Henrik Djernis

Personal information
- Born: 22 April 1968 (age 56) Svebølle, near Kalundborg, Denmark

Team information
- Current team: Retired
- Discipline: Mountain bike; Cyclo-cross; Road;
- Role: Rider

Major wins
- Mountain bike World XC Championships (1992, 1993, 1994)

Medal record
Representing Denmark
Men's mountain bike racing
World Championships
| Gold medal – first place | 1992 Bromont | Cross-country |
| Gold medal – first place | 1993 Métabief | Cross-country |
| Gold medal – first place | 1994 Vail | Cross-country |
| Silver medal – second place | 1997 Château-d'Œx | Cross-country |
Men's cyclo-cross
World Championships
| Bronze medal – third place | 1988 Hägendorf | Under-23 race |
| Silver medal – second place | 1991 Gieten | Under-23 race |
| Gold medal – first place | 1993 Corva | Amateur men's race |
| Bronze medal – third place | 1998 Middelfart | Elite men's race |

= Henrik Djernis =

Danish cyclist (born 1968)

PROVIDED DATA ::
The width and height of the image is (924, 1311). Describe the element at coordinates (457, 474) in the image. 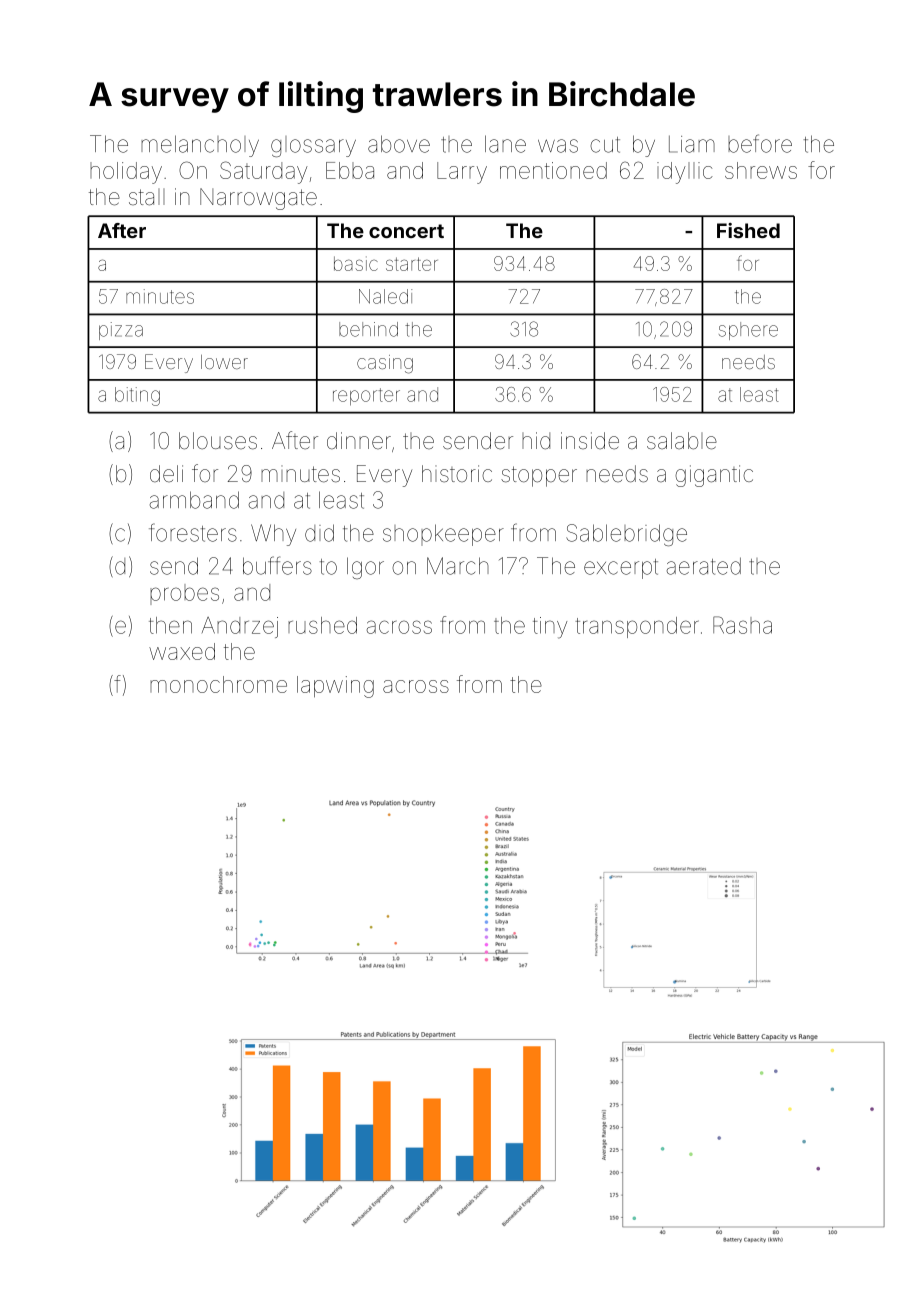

WHAT YOU SHOULD DO ::
Transcribe the stretch of the Henrik Djernis profile above from "Team information" through "(1992, 1993, 1994)".

FINAL RESULT ::
Team information
- Current team: Retired
- Discipline: Mountain bike; Cyclo-cross; Road;
- Role: Rider

Major wins
- Mountain bike World XC Championships (1992, 1993, 1994)